● INSTRUCTIONS TO FOLLOW: With the line containing "You are a GUI" as the final line, restate exactly every line of the data below from the first one onward, and copy no pictures.

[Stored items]
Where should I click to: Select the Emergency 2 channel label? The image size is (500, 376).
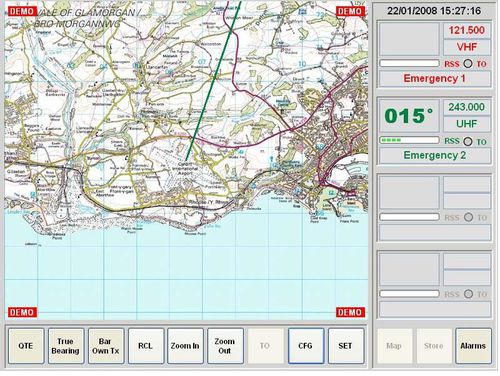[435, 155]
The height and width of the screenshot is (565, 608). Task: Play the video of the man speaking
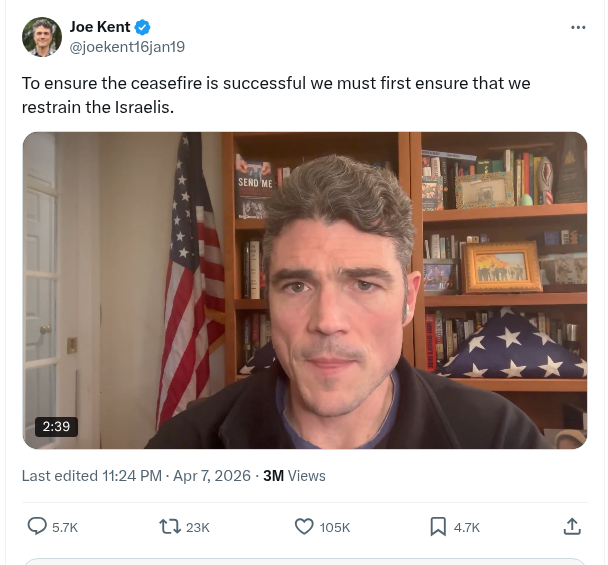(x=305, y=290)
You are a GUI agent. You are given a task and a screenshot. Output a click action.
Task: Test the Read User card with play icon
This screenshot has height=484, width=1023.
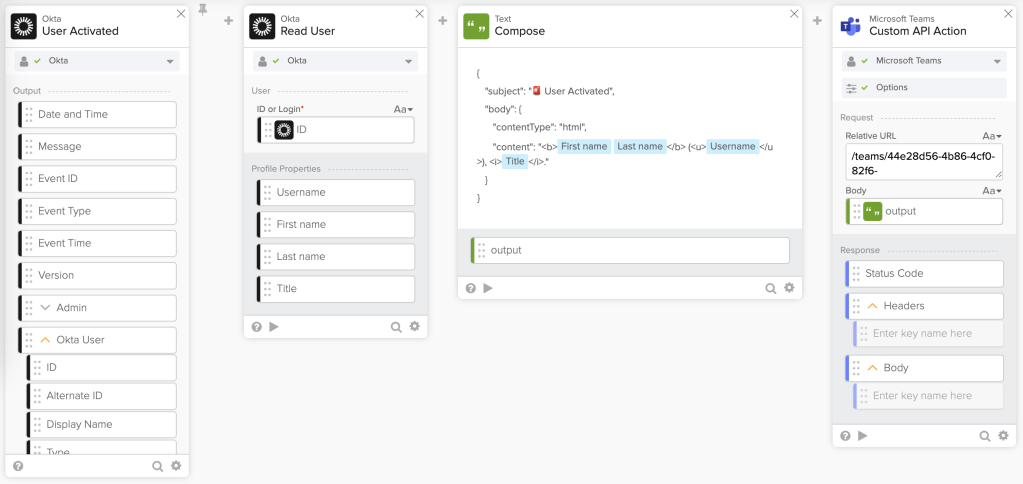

● WRITTEN RESPONSE:
Where should I click to: Select the Emergency 2 channel label? The image size is (500, 376).
[435, 155]
The height and width of the screenshot is (565, 608). Task: Play the video of the man speaking
(x=305, y=290)
You are a GUI agent. You are given a task and a screenshot. Output a click action.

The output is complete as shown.